Logo of Trend Micro

Enable SQL Auditing for SQL Server Database Instances

Trend Cloud One™ – Conformity is a continuous assurance tool that provides peace of mind for your cloud infrastructure, delivering over 1000 automated best practice checks.

Risk Level: High (Not acceptable risk)
Rule ID: AlibabaCloud-RDS-005

Ensure that SQL auditing is enabled for SQL Server RDS database instances in order to help you identify security vulnerabilities and performance challenges in your databases through the collection and analysis of raw SQL logs.

Performance
efficiency
Operational
excellence

SQL auditing monitors database events for SQL Server instances and records them in an audit log within your Alibaba Cloud account. This process supports the adherence to regulatory standards, facilitates comprehension of database operations, and provides a means to detect irregularities and anomalies that may signify business issues or potential security breaches.

Audit

To determine if SQL auditing is enabled for your SQL Server database instances, perform the following operations:

Using Alibaba Cloud Console

01 Sign in to your Alibaba Cloud account.

02 Navigate to Relational Database Services (RDS) console at https://rdsnext.console.aliyun.com/dashboard.

03 In the left navigation panel, under ApsaraDB RDS, choose Instances.

04 Select the cloud region where your RDS instances reside from the top navigation bar:

  1. For the following cloud regions: China (Hangzhou), China (Shanghai), China (Qingdao), China (Beijing), China (Shenzhen), China (Zhangjiakou), China (Hohhot), China (Chengdu), China (Guangzhou), China (Heyuan), China (Ulanqab), China (Hong Kong), Singapore, Malaysia (Kuala Lumpur), and Indonesia (Jakarta), SQL auditing is managed by the SQL Explorer and Audit feature. SQL Explorer and Audit is an upgrade to SQL Explorer and requires the DAS Enterprise Edition for Database Autonomy Service (DAS). These regions will be referred to as DAS supported regions.
  2. For all regions other than the preceding regions, SQL auditing is managed by the SQL Explorer feature (formerly SQL Audit). These regions will be referred to as DAS unsupported regions.

05 Click on the filter icon in the Database Engine column, select SQL Server, and choose OK to list only the SQL Server database instances available in the selected region.

06 Click on the ID (link) of the database instance that you want to examine, listed in the Instance ID/Name column.
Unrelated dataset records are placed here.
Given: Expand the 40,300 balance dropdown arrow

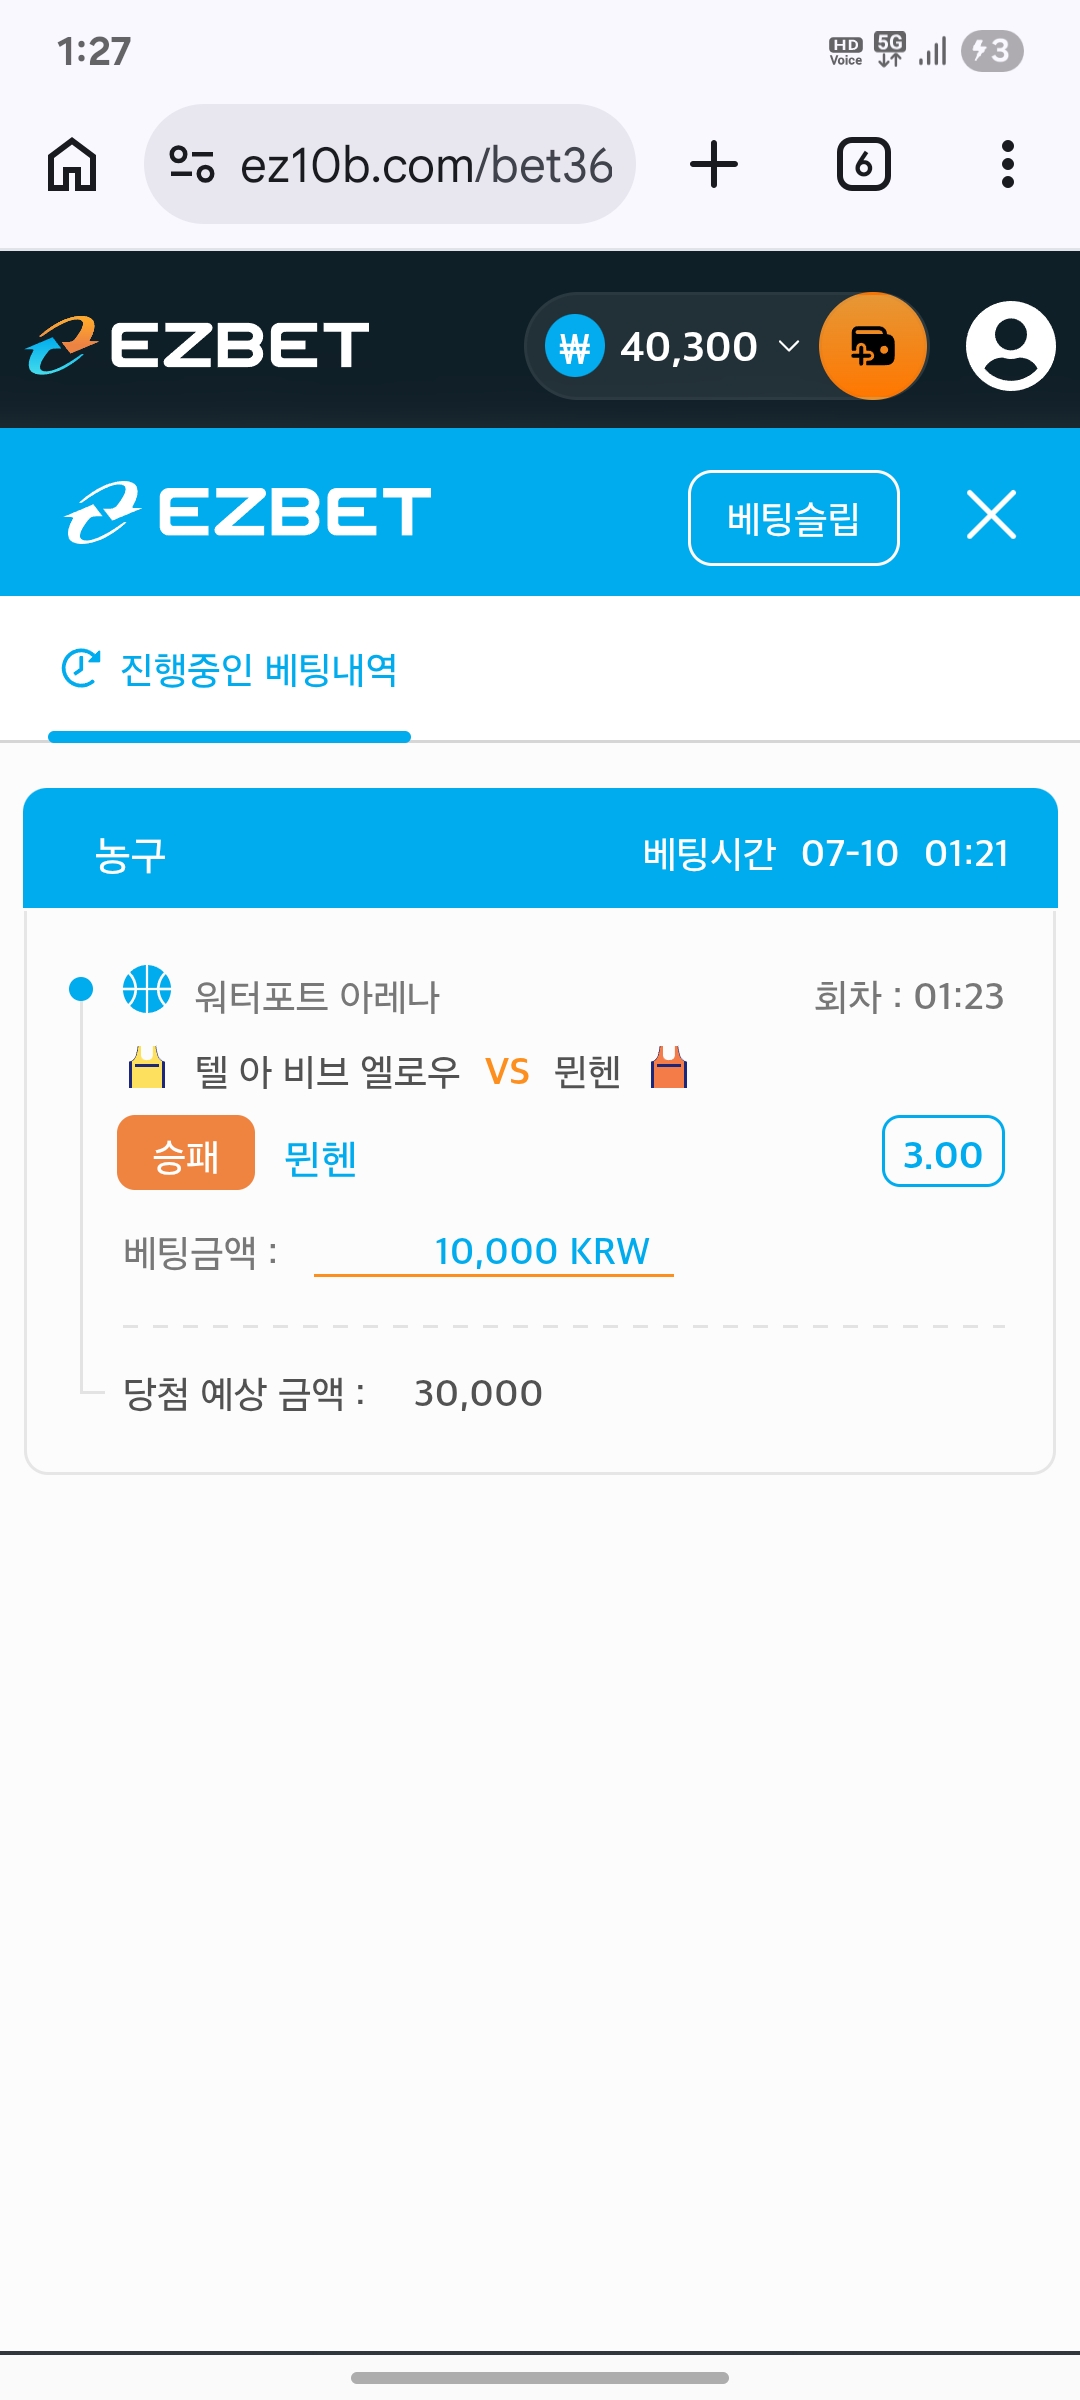Looking at the screenshot, I should pos(789,346).
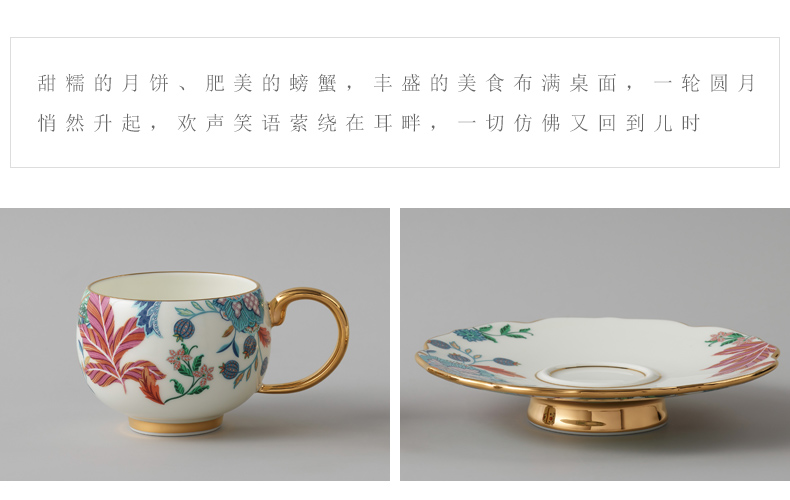
Task: Click the word 儿时 ending the paragraph
Action: click(x=677, y=123)
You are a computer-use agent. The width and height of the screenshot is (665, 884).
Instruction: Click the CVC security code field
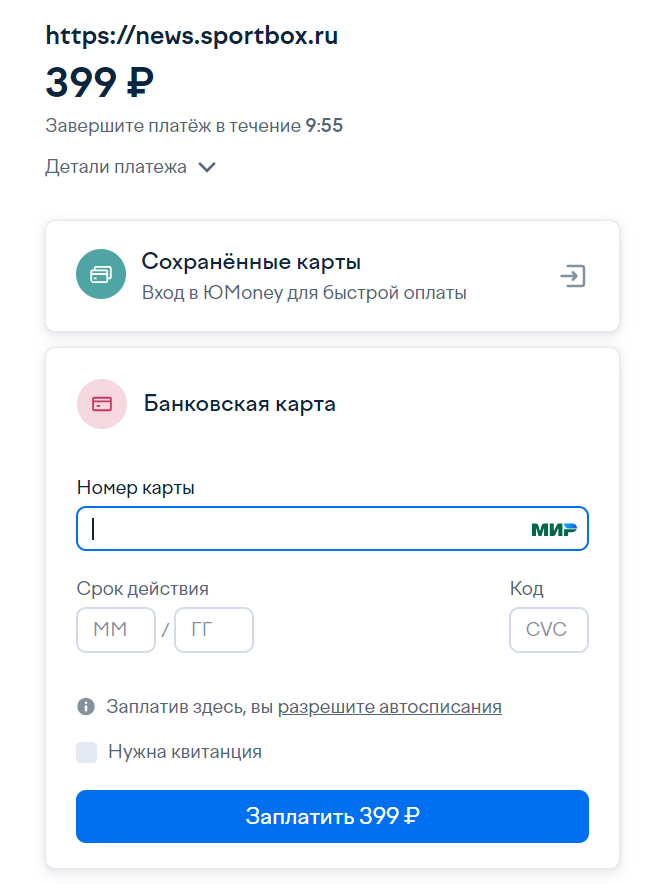[x=548, y=630]
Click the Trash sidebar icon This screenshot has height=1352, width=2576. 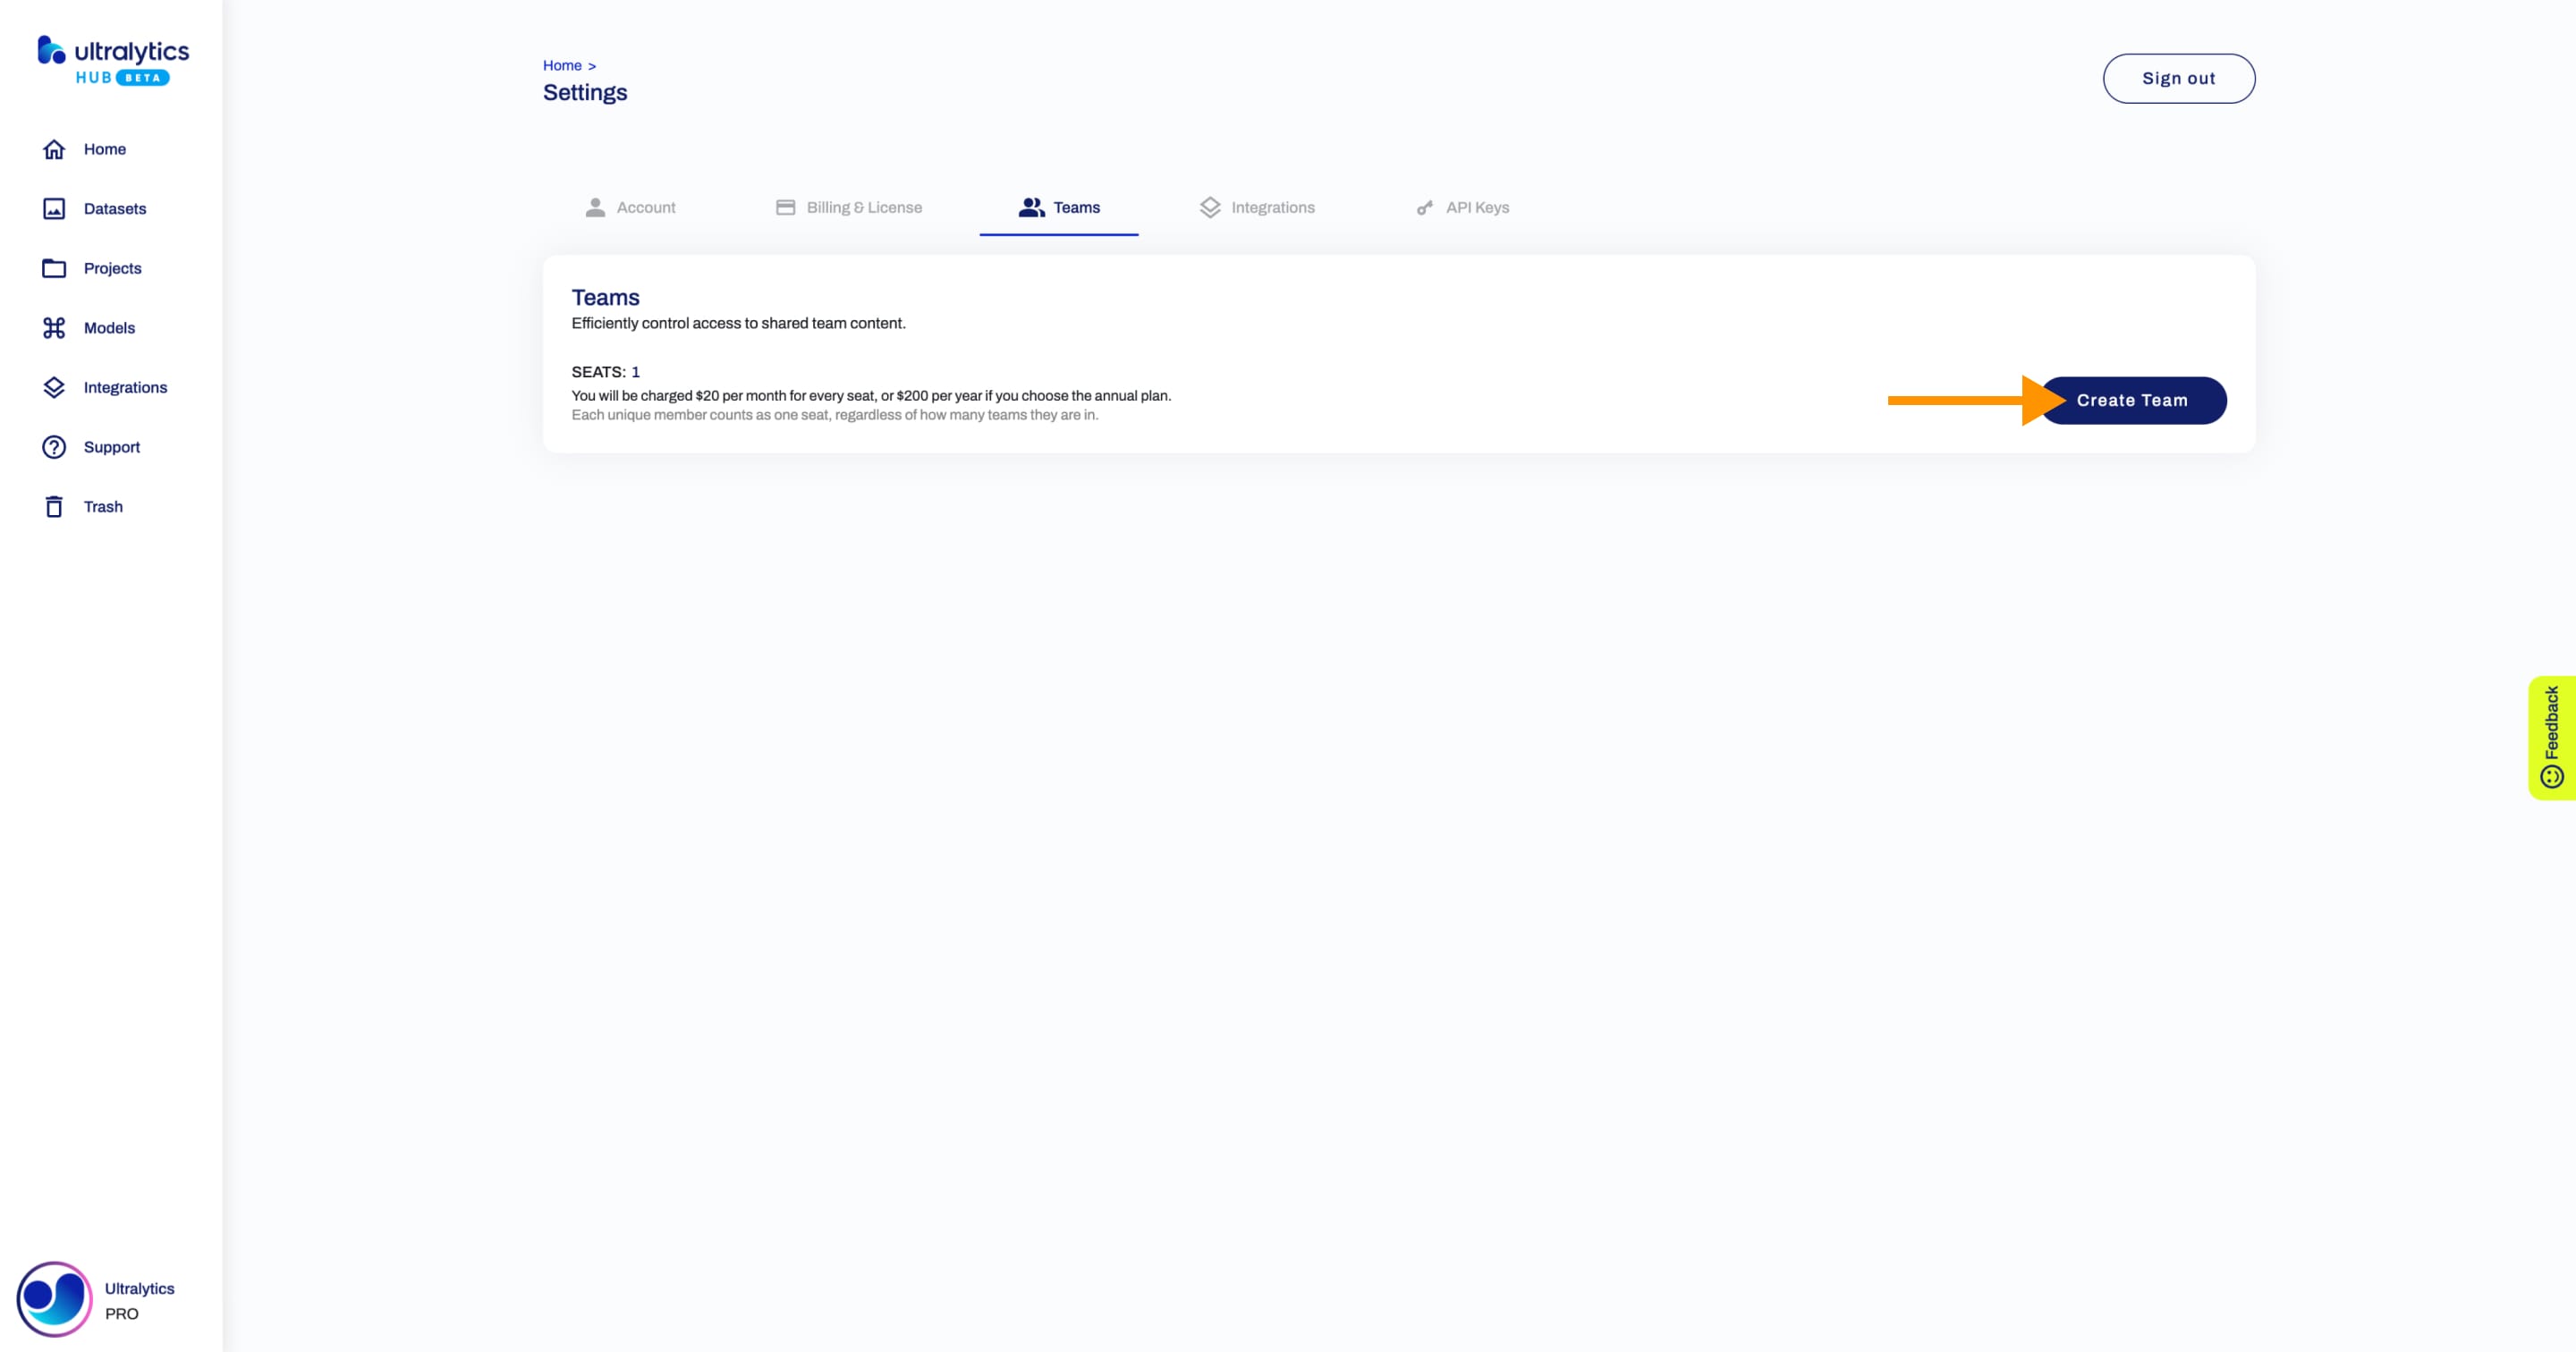point(53,506)
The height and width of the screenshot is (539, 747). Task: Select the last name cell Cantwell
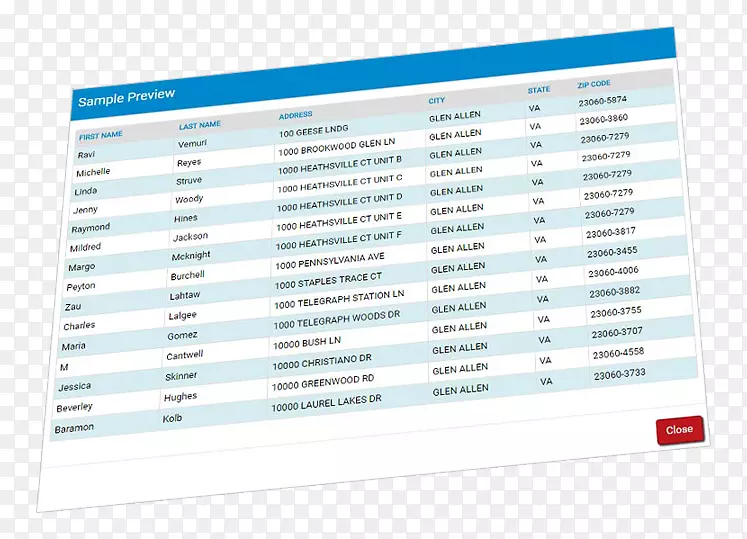point(185,355)
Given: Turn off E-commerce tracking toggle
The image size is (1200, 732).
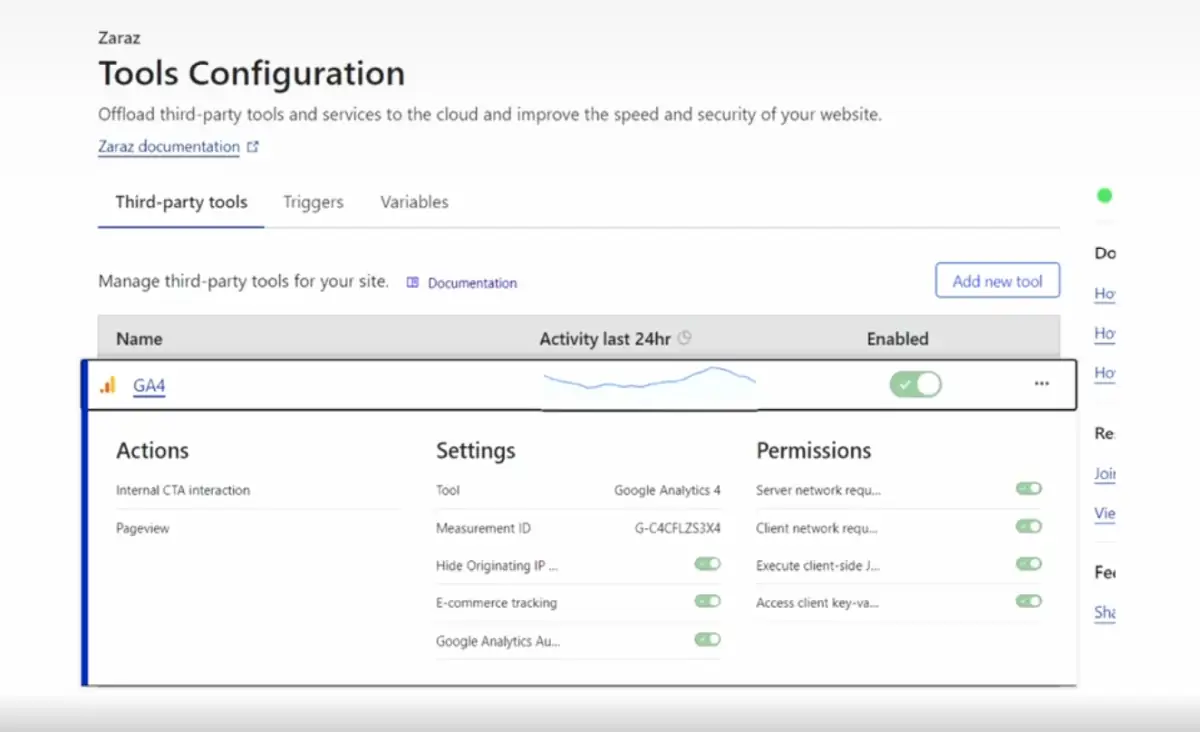Looking at the screenshot, I should 707,602.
07 Based on the cloud region used by your RDS database instance, perform one of the following actions:

  1. For DAS supported regions: choose SQL Explorer and Audit under Autonomy Services, and check for the SQL Explorer and Audit dashboard. If the dashboard is not available, instead a Getting Started page with an Enable button is displayed, SQL auditing with the SQL Explorer and Audit feature is not enabled for the selected SQL Server database instance.
  2. For DAS unsupported regions: choose Data Security, select the SQL Audit tab, and check for the SQL Explorer dashboard. If the dashboard is not available, instead the following message is displayed: SQL audit is disabled. You must enable the feature, SQL auditing with SQL Explorer is not enabled for the selected SQL Server database instance.

08 Repeat steps no. 6 and 7 for each SQL Server database instance available in the selected region.

09 Change the cloud region from the top navigation bar and perform the Audit process for other regions.

Using Alibaba Cloud CLI

01 Run DescribeDBInstances command (OSX/Linux/UNIX) with custom output filters to list the ID of each SQL Server database instance available within the specified region: 

aliyun rds DescribeDBInstances
  --RegionId 'eu-west-1'
  --Engine SQLServer
  --output cols=Items.DBInstance[].DBInstanceId

02 The command output should return a list with the requested RDS instance identifiers: 

Items.DBInstance[].DBInstanceId
-------------------------------
[rm-1234abcd1234abcda]
[rm-abcd1234abcd1234a]

03 Run DescribeSQLCollectorPolicy command (OSX/Linux/UNIX) with the name of the SQL Server database instance that you want to examine as the identifier parameter, to determine if SQL auditing is enabled for the selected RDS instance: 

aliyun rds DescribeSQLCollectorPolicy
  --DBInstanceId 'rm-1234abcd1234abcda'
  --output cols=SQLCollectorStatus

04 The command output should return the requested feature status: 

SQLCollectorStatus
------------------
Disabled

If the "SQLCollectorStatus" attribute value is set to Disabled, as shown in the example above, SQL auditing is not enabled for the selected SQL Server database instance.

05 Repeat steps no. 3 and 4 for each SQL Server database instance available within the selected region.

06 Change the cloud region using the --RegionId parameter and perform the Audit process for other regions.

Remediation / Resolution

To enable SQL auditing for your SQL Server RDS database instances, perform the following operations:

Using Alibaba Cloud Console

01 Sign in to your Alibaba Cloud account.

02 Navigate to Relational Database Services (RDS) console at https://rdsnext.console.aliyun.com/dashboard.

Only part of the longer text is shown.